Only the lines below between the ones containing "Expand Snacks total with orange chevron" and "Screen dimensions: 1845x465", inclusive, are to be reproduced, each exactly as it stands.

### INFORMATION SUPPLIED
▽

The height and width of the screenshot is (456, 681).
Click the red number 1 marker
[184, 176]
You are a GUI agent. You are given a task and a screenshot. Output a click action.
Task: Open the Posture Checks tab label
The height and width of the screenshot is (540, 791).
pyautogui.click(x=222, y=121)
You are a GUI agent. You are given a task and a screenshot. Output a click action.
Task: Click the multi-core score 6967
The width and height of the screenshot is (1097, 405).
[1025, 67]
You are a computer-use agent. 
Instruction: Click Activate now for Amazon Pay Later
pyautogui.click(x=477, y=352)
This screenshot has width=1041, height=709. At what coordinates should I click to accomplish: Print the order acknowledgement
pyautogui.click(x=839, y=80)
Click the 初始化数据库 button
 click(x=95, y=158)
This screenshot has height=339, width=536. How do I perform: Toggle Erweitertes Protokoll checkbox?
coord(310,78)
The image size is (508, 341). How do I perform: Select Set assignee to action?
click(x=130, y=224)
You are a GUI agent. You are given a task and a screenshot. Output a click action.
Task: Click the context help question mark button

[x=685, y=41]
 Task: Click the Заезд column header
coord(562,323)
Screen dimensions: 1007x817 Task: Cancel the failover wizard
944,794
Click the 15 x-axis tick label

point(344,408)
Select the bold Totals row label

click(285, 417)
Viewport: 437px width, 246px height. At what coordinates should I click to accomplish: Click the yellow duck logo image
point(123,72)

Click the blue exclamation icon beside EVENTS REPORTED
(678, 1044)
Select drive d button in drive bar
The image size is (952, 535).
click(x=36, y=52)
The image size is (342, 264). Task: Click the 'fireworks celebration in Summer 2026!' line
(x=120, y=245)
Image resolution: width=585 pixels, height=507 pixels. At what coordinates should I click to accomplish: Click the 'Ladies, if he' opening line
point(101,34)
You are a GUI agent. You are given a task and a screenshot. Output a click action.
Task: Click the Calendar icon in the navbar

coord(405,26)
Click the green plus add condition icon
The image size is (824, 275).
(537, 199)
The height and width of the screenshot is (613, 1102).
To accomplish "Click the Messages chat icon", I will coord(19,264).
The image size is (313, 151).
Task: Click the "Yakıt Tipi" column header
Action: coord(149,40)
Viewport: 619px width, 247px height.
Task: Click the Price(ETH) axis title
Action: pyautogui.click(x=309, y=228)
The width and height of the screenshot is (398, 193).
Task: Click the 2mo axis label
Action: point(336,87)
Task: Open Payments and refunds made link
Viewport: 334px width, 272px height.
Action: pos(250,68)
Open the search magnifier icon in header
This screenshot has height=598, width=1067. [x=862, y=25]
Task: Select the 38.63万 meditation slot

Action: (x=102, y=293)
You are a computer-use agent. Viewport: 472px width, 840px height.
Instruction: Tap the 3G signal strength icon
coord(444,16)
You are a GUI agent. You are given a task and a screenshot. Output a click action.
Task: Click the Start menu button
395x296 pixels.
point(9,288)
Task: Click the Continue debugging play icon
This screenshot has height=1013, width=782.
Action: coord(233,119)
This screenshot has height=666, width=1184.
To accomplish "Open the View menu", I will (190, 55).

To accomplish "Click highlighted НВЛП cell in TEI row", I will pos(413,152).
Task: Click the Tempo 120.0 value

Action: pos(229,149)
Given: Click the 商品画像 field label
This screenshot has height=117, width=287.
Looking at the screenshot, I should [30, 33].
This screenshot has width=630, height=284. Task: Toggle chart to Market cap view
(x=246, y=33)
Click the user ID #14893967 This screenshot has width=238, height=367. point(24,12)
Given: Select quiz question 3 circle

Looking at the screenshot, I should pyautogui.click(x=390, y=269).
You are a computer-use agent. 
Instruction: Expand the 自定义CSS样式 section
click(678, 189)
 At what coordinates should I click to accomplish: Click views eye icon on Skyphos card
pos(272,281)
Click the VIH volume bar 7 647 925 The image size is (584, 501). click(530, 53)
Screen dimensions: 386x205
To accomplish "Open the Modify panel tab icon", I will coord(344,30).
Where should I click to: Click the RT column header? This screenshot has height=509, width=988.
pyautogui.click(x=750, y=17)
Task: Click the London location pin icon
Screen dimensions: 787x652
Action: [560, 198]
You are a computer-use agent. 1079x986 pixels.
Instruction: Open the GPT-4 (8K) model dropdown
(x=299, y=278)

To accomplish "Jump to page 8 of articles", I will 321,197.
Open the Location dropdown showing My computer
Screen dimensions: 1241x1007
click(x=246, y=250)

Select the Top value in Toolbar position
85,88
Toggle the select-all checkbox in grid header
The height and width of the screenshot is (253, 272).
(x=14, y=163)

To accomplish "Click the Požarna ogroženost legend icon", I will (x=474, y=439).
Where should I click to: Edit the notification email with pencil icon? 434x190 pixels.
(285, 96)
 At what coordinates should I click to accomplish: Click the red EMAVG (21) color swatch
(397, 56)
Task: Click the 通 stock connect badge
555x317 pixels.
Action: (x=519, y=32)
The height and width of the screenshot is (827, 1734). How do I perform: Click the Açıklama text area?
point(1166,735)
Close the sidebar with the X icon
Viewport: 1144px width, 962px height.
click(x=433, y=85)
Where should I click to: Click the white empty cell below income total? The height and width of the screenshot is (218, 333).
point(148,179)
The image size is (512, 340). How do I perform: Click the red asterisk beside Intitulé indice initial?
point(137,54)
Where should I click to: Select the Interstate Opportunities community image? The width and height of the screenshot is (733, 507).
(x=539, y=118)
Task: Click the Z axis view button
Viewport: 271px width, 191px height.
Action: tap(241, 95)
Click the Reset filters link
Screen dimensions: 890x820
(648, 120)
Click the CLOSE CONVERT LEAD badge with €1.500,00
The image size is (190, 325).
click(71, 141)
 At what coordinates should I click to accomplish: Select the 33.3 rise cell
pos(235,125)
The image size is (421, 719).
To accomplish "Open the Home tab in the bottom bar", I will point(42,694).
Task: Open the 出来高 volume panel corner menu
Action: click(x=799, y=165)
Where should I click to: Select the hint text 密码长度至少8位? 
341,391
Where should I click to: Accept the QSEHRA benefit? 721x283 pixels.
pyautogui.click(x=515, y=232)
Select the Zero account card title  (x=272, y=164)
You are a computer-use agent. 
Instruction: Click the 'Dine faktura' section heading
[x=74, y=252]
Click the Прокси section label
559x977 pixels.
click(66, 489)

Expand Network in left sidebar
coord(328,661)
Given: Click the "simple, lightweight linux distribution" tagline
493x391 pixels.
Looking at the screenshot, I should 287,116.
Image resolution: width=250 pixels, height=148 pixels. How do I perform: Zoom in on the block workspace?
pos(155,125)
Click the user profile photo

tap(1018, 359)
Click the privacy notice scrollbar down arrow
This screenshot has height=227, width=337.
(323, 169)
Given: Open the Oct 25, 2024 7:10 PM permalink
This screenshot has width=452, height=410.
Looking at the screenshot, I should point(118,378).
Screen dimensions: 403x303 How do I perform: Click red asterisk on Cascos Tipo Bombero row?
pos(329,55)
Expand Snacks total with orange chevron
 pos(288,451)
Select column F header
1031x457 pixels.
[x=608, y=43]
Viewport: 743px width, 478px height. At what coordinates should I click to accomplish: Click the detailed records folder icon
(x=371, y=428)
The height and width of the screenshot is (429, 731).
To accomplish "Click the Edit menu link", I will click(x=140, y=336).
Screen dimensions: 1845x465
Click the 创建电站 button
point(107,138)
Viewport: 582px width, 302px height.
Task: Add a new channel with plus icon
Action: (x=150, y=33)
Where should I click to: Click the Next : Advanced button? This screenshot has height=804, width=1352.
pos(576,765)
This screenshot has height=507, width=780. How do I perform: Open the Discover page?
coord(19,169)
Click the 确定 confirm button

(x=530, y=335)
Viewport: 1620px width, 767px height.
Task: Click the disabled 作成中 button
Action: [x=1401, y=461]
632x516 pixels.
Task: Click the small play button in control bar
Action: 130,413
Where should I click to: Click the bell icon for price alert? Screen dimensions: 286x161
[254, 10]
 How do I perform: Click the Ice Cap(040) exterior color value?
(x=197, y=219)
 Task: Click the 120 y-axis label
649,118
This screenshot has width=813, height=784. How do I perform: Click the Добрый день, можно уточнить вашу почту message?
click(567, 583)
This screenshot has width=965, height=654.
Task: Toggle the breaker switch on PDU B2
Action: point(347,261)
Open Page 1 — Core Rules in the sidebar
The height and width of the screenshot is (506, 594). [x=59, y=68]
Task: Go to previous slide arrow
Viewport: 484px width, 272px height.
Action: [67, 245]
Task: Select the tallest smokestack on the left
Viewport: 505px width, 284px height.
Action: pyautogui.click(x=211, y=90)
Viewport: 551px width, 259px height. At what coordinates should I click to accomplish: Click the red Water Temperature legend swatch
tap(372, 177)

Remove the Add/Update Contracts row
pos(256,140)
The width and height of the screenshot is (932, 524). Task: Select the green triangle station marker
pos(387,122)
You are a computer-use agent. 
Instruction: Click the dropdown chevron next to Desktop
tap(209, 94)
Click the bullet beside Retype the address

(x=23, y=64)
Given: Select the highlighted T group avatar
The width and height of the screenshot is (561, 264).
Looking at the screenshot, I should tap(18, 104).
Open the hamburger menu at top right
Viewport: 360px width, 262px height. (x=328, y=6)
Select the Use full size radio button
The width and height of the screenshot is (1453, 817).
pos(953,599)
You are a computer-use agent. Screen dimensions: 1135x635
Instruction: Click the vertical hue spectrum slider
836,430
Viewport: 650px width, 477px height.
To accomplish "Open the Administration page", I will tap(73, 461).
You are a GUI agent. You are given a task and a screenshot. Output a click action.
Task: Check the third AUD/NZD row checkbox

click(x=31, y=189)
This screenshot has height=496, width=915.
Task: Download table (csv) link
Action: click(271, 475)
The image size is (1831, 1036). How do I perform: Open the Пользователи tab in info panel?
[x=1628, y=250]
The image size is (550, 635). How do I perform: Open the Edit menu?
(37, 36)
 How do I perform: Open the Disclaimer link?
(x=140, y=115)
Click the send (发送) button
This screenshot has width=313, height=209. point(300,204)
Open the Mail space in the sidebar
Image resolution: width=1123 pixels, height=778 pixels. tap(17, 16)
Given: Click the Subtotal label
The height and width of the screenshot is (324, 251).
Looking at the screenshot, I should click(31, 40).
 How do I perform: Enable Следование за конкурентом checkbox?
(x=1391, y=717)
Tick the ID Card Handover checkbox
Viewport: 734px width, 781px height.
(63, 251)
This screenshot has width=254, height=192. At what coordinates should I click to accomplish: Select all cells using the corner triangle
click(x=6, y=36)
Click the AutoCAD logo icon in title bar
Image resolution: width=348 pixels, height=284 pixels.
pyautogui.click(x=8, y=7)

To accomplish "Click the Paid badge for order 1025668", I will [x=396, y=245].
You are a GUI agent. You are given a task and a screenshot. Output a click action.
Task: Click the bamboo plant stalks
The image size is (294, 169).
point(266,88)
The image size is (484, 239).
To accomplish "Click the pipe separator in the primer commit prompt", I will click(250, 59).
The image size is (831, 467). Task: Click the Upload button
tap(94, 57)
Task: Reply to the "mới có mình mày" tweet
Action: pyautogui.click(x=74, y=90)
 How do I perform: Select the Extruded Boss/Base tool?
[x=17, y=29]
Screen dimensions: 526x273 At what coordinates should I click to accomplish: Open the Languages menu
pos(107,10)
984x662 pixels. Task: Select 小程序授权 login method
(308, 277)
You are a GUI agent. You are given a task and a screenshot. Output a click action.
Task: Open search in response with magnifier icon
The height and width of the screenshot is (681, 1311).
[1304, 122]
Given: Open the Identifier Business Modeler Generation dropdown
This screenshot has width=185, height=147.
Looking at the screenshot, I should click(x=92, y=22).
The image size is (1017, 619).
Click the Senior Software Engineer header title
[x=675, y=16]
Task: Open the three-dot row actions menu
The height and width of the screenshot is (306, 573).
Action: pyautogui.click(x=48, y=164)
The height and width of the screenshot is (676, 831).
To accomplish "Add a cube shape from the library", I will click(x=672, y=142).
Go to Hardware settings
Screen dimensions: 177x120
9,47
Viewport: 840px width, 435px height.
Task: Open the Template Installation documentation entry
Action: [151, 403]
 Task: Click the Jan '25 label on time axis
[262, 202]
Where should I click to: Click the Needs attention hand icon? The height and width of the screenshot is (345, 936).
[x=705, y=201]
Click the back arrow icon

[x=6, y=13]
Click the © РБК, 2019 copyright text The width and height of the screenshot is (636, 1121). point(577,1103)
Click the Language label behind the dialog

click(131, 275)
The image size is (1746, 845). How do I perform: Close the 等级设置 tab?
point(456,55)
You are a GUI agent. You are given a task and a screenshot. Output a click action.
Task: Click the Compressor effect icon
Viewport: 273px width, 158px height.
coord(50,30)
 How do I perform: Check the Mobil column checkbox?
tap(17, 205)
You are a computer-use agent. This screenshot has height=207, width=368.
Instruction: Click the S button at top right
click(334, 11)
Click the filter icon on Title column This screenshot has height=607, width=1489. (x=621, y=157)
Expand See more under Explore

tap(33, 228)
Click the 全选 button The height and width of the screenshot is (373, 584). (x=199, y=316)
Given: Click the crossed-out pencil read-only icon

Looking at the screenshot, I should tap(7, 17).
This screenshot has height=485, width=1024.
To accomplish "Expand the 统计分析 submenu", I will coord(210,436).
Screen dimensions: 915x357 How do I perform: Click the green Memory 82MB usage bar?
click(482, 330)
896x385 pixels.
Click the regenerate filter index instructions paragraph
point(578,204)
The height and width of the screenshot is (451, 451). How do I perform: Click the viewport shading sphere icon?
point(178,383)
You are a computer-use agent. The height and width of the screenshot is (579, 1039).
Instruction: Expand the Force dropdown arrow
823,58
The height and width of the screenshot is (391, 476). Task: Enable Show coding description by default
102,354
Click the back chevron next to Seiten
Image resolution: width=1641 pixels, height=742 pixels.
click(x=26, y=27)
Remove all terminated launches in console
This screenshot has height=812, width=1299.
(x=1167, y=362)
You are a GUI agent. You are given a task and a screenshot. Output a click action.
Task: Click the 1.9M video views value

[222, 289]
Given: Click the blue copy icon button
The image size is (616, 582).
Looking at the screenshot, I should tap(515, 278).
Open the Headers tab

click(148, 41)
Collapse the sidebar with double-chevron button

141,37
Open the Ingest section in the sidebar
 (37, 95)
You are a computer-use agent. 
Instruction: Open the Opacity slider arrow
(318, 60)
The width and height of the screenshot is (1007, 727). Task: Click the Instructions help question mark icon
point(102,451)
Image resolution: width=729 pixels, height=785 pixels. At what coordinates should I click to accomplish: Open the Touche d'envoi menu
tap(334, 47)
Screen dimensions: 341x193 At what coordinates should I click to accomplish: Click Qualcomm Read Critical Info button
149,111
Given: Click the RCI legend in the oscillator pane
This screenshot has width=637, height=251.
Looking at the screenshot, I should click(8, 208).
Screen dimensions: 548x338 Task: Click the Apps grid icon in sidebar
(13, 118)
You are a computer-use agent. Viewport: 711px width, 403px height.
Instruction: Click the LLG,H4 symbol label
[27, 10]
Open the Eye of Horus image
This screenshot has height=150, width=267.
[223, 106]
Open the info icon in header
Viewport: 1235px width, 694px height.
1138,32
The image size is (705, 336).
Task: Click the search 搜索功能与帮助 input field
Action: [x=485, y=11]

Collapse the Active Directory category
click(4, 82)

△

### ANSWER SPACE
Expand Snacks total with orange chevron
 pos(288,451)
Select column F header
1031x457 pixels.
[x=608, y=43]
Viewport: 743px width, 478px height. At what coordinates should I click to accomplish: Click the detailed records folder icon
(x=371, y=428)
The height and width of the screenshot is (429, 731).
To accomplish "Click the Edit menu link", I will click(x=140, y=336).
Screen dimensions: 1845x465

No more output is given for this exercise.